Il fut un temps où Northvolt était le champion autoproclamé de la batterie « Made in Europe ». Une start-up pleine de promesses, portée par deux anciens de Tesla, Peter Carlsson et Paolo Cerruti, qui juraient de révolutionner l’industrie en terrassant les mastodontes asiatiques et américains. Six ans plus tard, le géant aux pieds d’argile vient de s’effondrer sous le poids de ses propres rêves. Faillite sous le chapitre 11, dette abyssale, PDG qui fuit le navire. Une débâcle en règle, digne d’un scénario hollywoodien.
Northvolt. La start-up chérie de l’Europe, adoubée par les gouvernements et courtisée par les investisseurs. On se souvient encore de ses levées de fonds stratosphériques — 5 milliards de dollars ici, quelques subventions allemandes par-là, un partenariat avec Volkswagen pour la cerise sur le gâteau. Les belles promesses s’accumulaient. Des usines par dizaines, des emplois à la pelle, une chaîne de valeur soi-disant « maîtrisée de A à Z ».
Mais il y avait un problème. Northvolt n’avait pas vraiment de quoi livrer la marchandise. La batterie électrique de demain ? Elle attendra. La production ? Retards sur retards. Les coûts ? Hors de contrôle.
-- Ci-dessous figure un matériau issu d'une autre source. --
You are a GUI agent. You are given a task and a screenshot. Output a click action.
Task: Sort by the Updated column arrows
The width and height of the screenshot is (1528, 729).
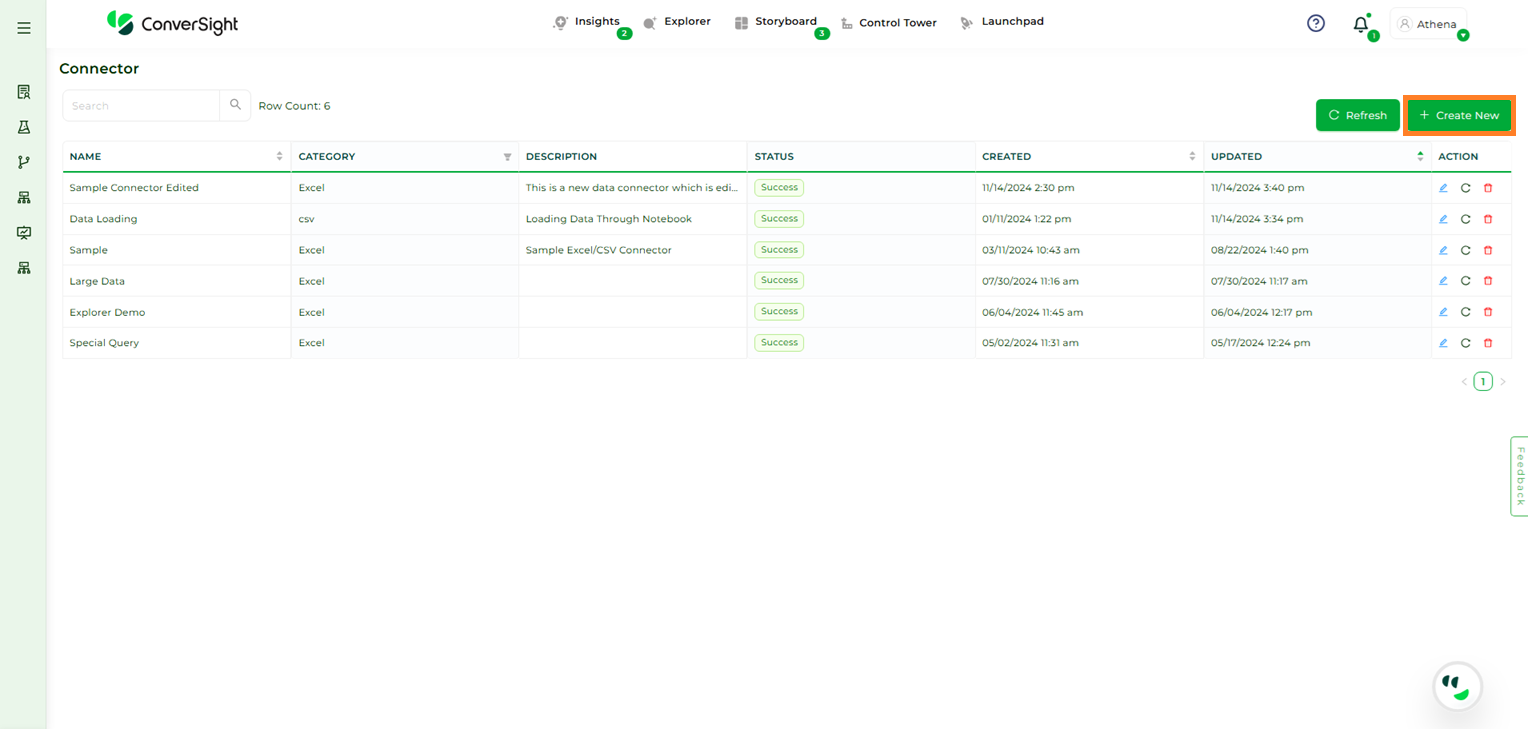tap(1420, 157)
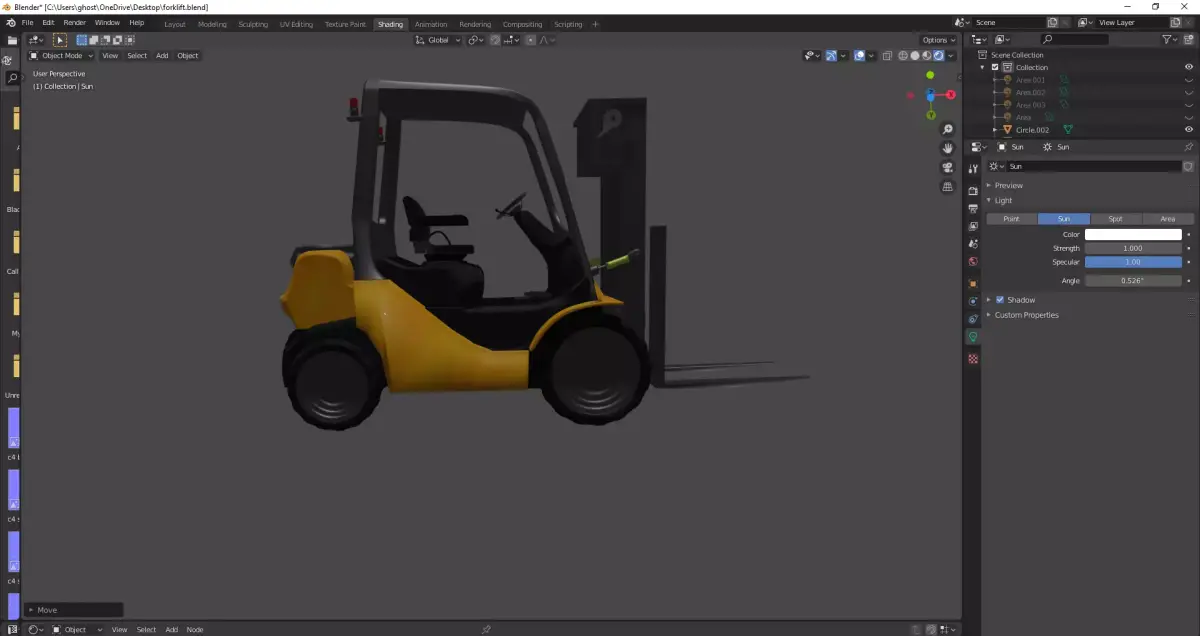Open the Render menu

click(74, 22)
La concurrence ? Pas du genre à laisser une start-up suédoise marcher sur ses plates-bandes. Pendant que CATL et BYD écrasaient le marché, Northvolt, lui, construisait des châteaux en Scandinavie.
2024 aura donc été l’année du grand désenchantement. Entre restructurations, suppressions de postes et annulations de projets, Northvolt s’est vidé de sa substance plus vite qu’une batterie en fin de vie. Même BMW, un investisseur historique, a jeté l’éponge en annulant un contrat de 2 milliards d’euros. Le message était clair. Le « champion européen » n’était qu’un mirage. Et que dire de cette stratégie absurde de tout faire à la fois ? Extraction des matières premières, production, recyclage… Northvolt voulait être partout, tout le temps. Résultat, il n’a été nulle part.
L’heure des comptes
Aujourd’hui, Northvolt se retrouve à quémander quelques millions pour tenir jusqu’à 2025. Scania, le constructeur de poids lourds, a généreusement ouvert son portefeuille pour sauver les apparences, tandis que les banques font la moue et que le Canada, pourtant si enthousiaste au départ, tourne le dos à son usine au Québec.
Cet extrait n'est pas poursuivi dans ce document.